(WHAT TO PRODUCE): Copy exactly, no pictures: every line from the one that contains "Aceptar (56, 1525)" through the end of the entries below.

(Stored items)
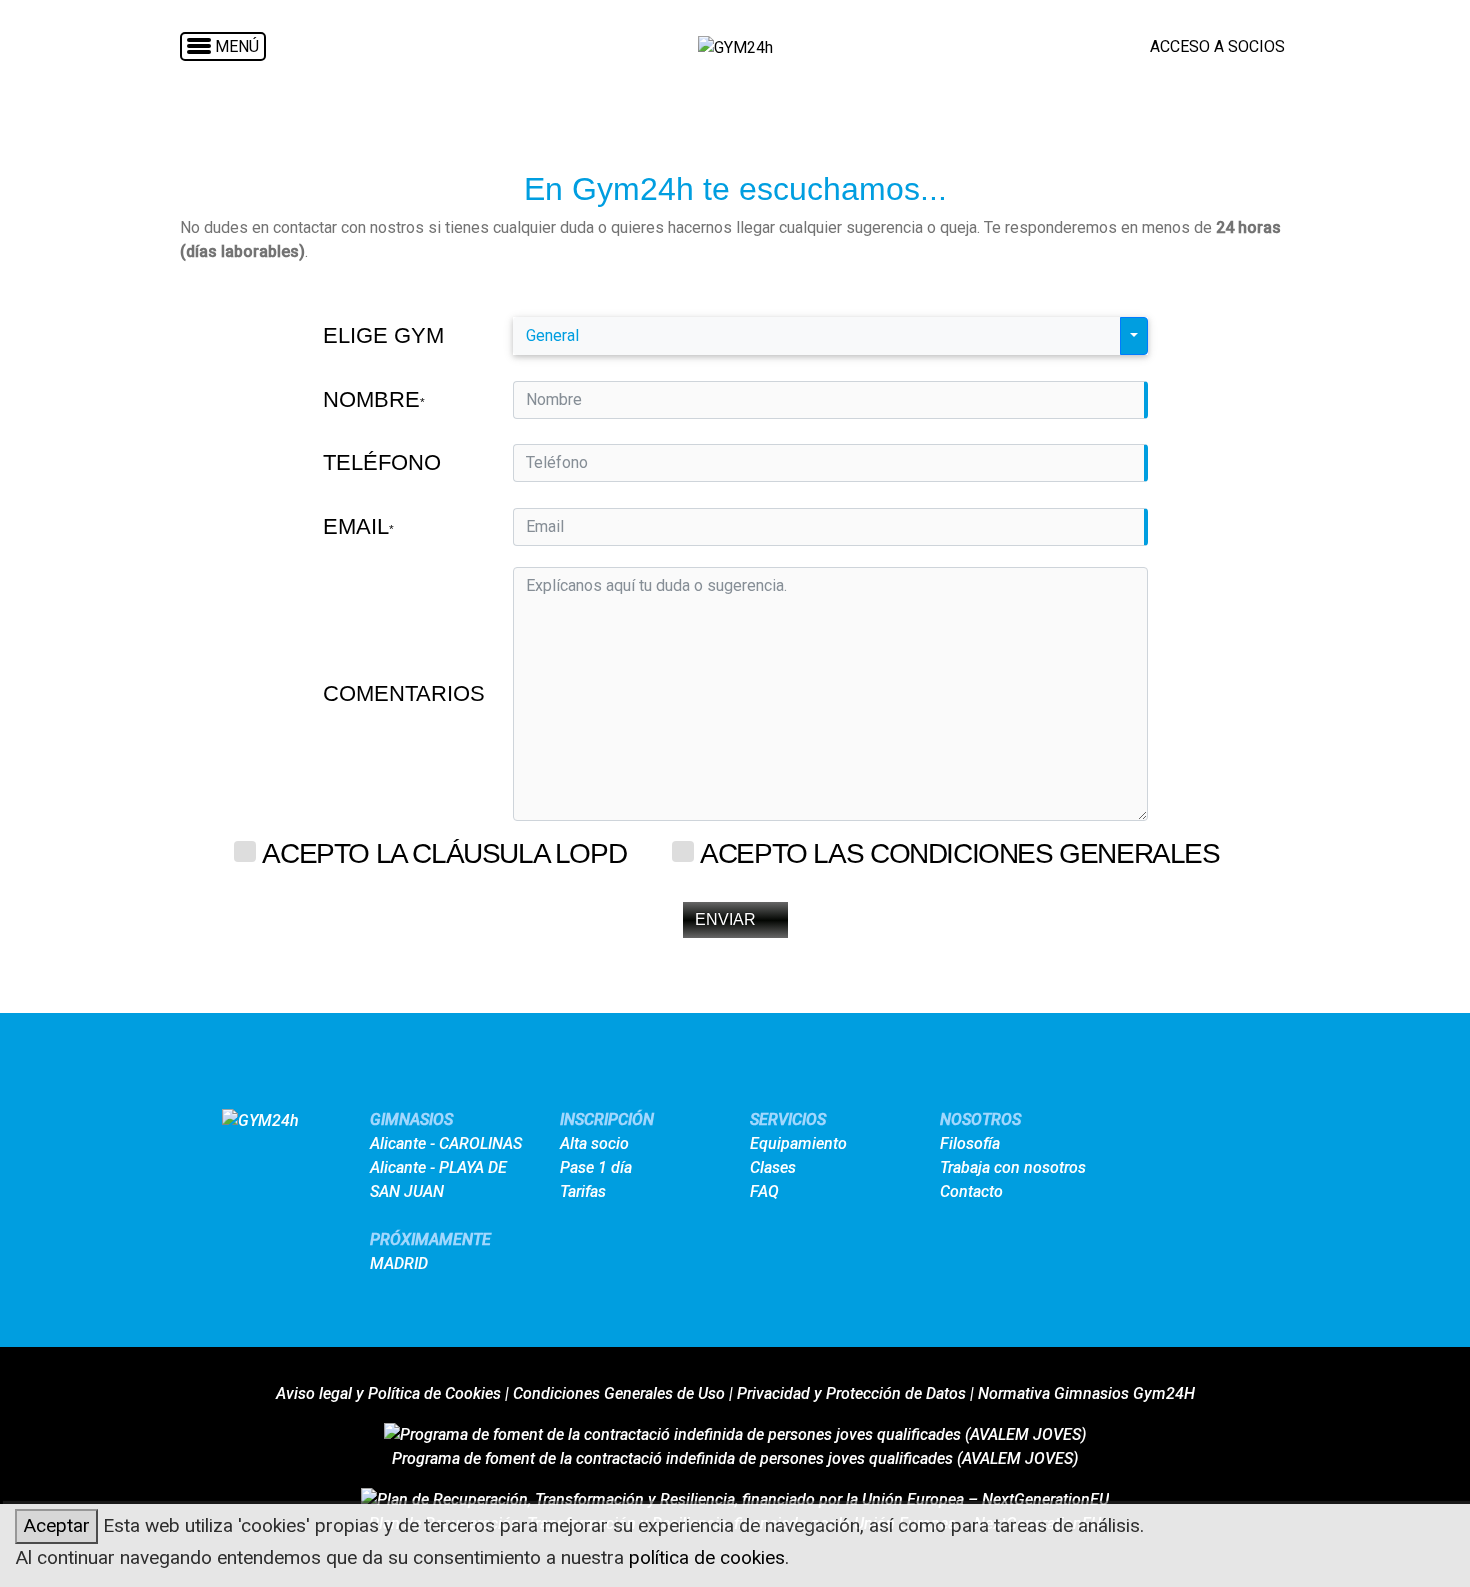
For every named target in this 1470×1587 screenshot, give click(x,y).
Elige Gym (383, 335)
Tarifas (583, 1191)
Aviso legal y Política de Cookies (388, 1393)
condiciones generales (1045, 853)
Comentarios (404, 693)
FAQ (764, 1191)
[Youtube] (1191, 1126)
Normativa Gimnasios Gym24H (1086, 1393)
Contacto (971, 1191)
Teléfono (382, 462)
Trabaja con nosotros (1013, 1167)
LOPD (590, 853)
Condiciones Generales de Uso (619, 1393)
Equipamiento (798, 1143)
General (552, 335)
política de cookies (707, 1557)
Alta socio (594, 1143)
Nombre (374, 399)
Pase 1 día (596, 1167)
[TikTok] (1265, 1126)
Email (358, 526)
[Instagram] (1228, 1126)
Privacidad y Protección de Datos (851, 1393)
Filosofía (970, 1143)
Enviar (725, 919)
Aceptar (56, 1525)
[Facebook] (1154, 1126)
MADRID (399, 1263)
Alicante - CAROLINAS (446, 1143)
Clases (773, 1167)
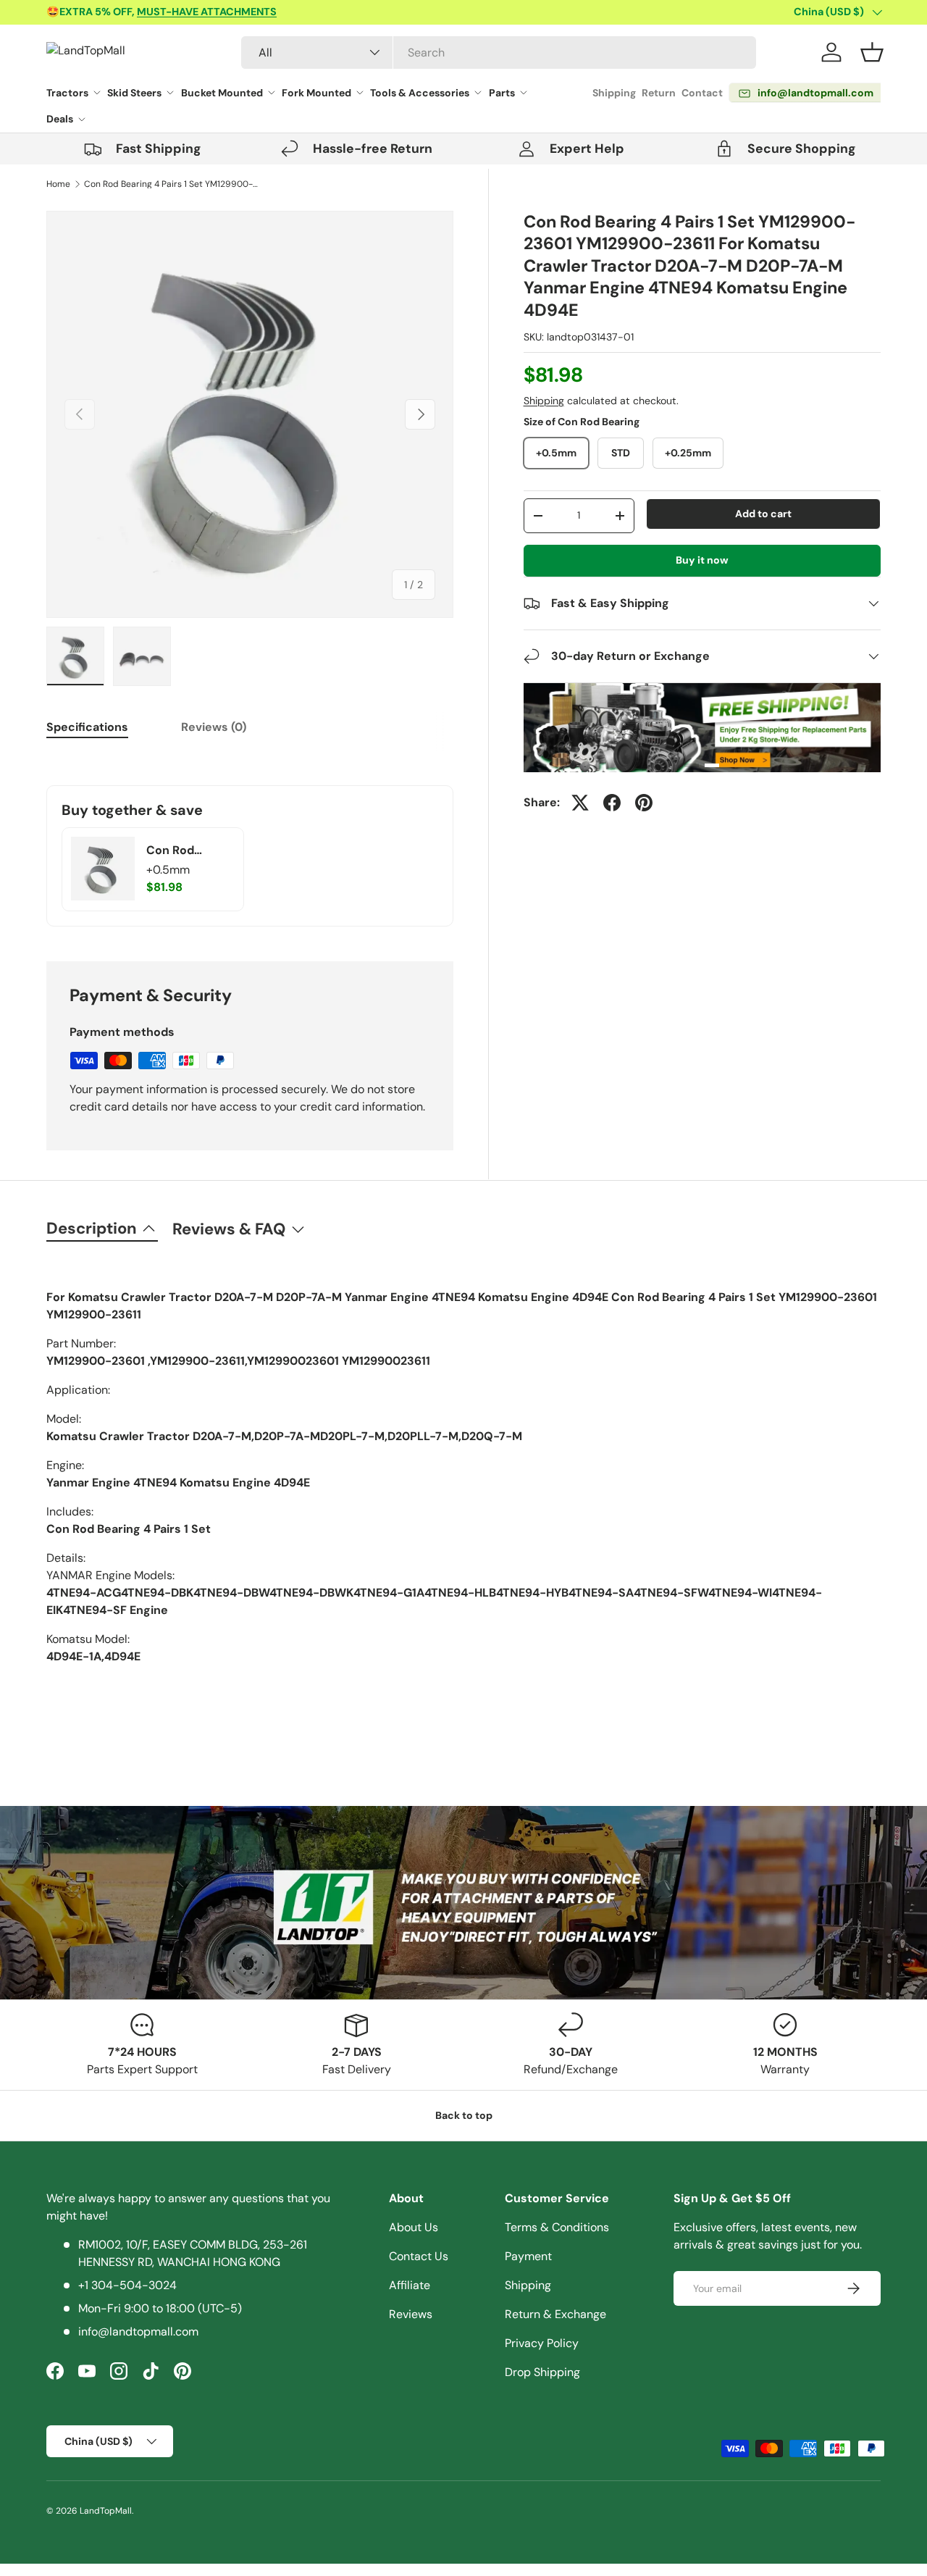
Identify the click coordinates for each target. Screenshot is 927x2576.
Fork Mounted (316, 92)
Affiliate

(REPLY TO THE TASK):
Aceptar (56, 1525)
[Facebook] (1154, 1126)
MADRID (399, 1263)
Alicante - CAROLINAS (446, 1143)
Clases (773, 1167)
Identify the click coordinates for each target. Screenshot is 927x2576.
Fork Mounted (316, 92)
Affiliate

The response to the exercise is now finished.